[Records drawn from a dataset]
= Beginning of Section =

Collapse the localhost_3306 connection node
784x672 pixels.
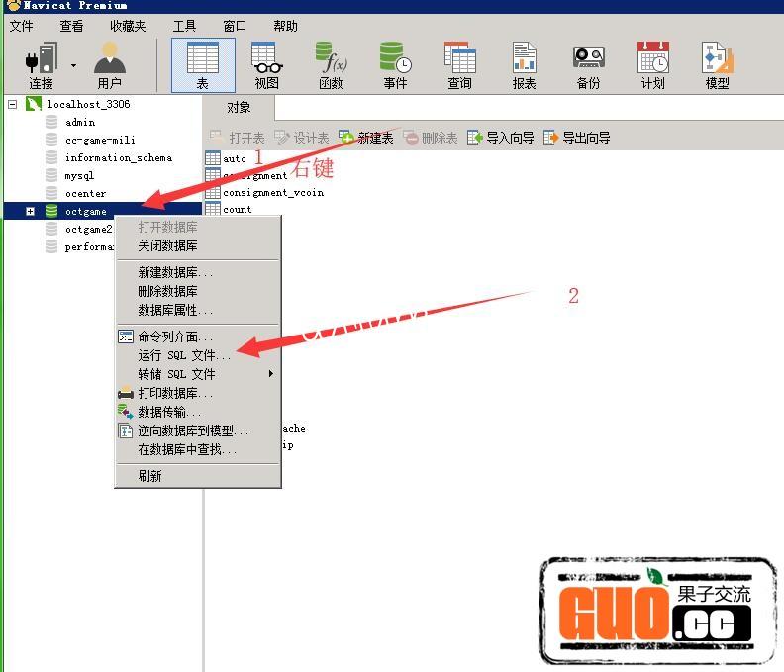coord(13,104)
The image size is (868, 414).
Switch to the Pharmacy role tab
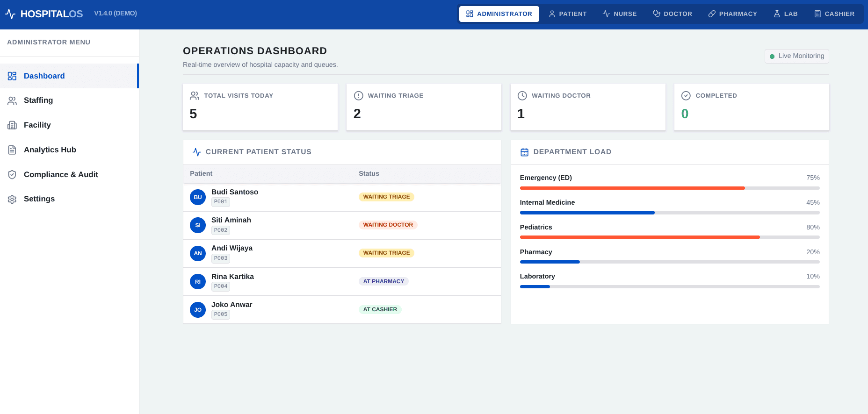pyautogui.click(x=732, y=14)
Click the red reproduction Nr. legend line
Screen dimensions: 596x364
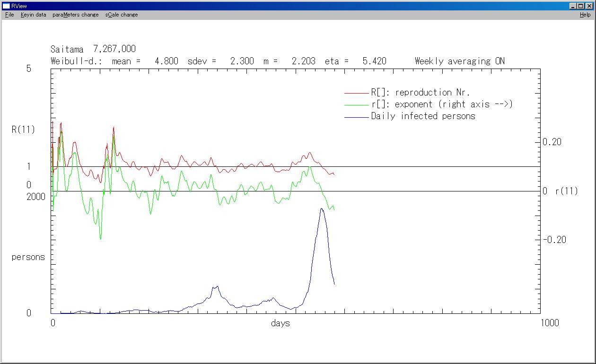click(356, 93)
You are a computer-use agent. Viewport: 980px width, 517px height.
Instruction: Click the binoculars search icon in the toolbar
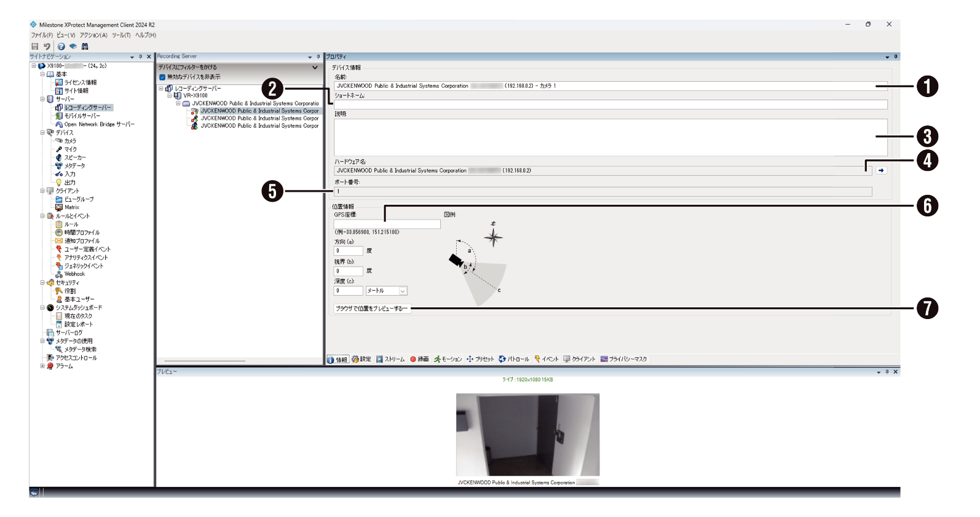(x=85, y=46)
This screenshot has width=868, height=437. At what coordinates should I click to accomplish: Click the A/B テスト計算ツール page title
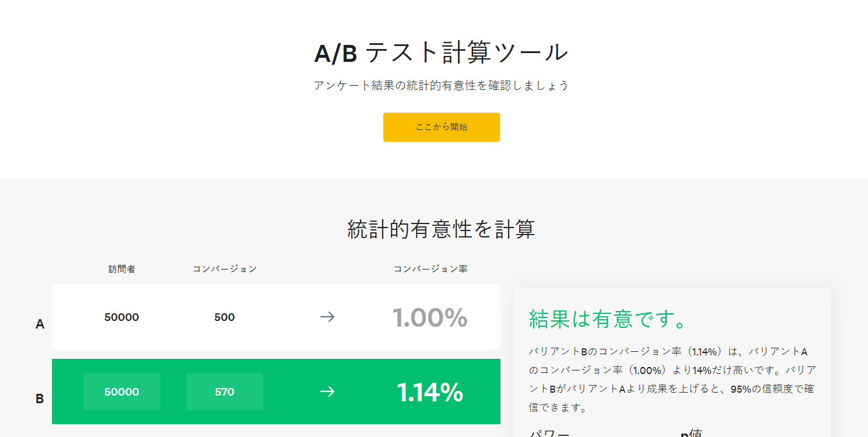coord(441,52)
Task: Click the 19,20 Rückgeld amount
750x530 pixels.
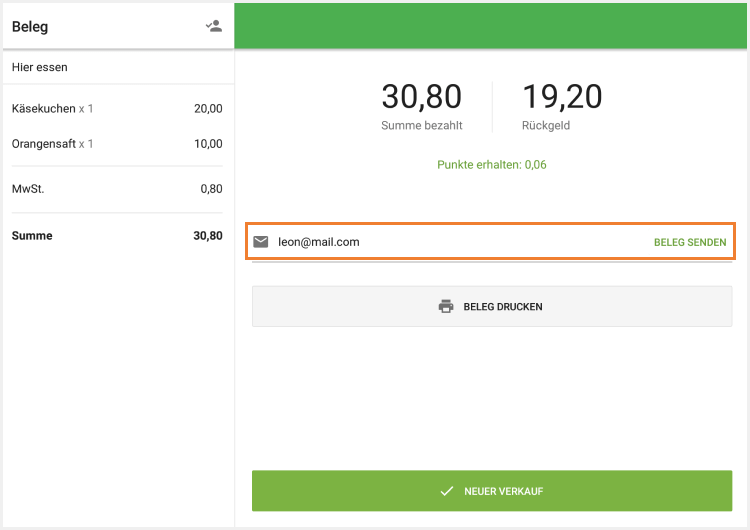Action: pos(562,97)
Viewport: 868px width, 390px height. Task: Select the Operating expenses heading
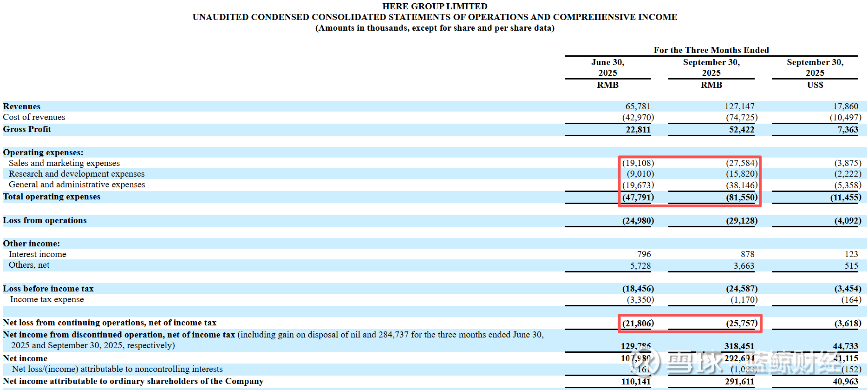(x=43, y=152)
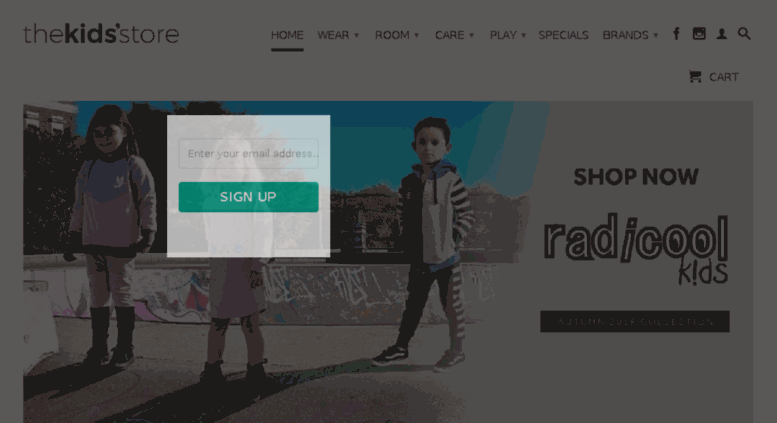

= End of Section =

- [ACTIVITY]: Set out, exactly as given, the line that contains "You are a computer-use" along with each line after it through the end of the records above; omit the pictures.

- [OUTPUT FOR THIS TASK]:
You are a computer-use agent. Viewport: 980px width, 517px height.
Instruction: Click the binoculars search icon in the toolbar
(x=85, y=46)
This screenshot has width=868, height=437. At what coordinates should I click to accomplish: Click the A/B テスト計算ツール page title
coord(441,52)
Task: Click the 19,20 Rückgeld amount
750x530 pixels.
Action: pos(562,97)
Viewport: 868px width, 390px height. Task: Select the Operating expenses heading
(x=43, y=152)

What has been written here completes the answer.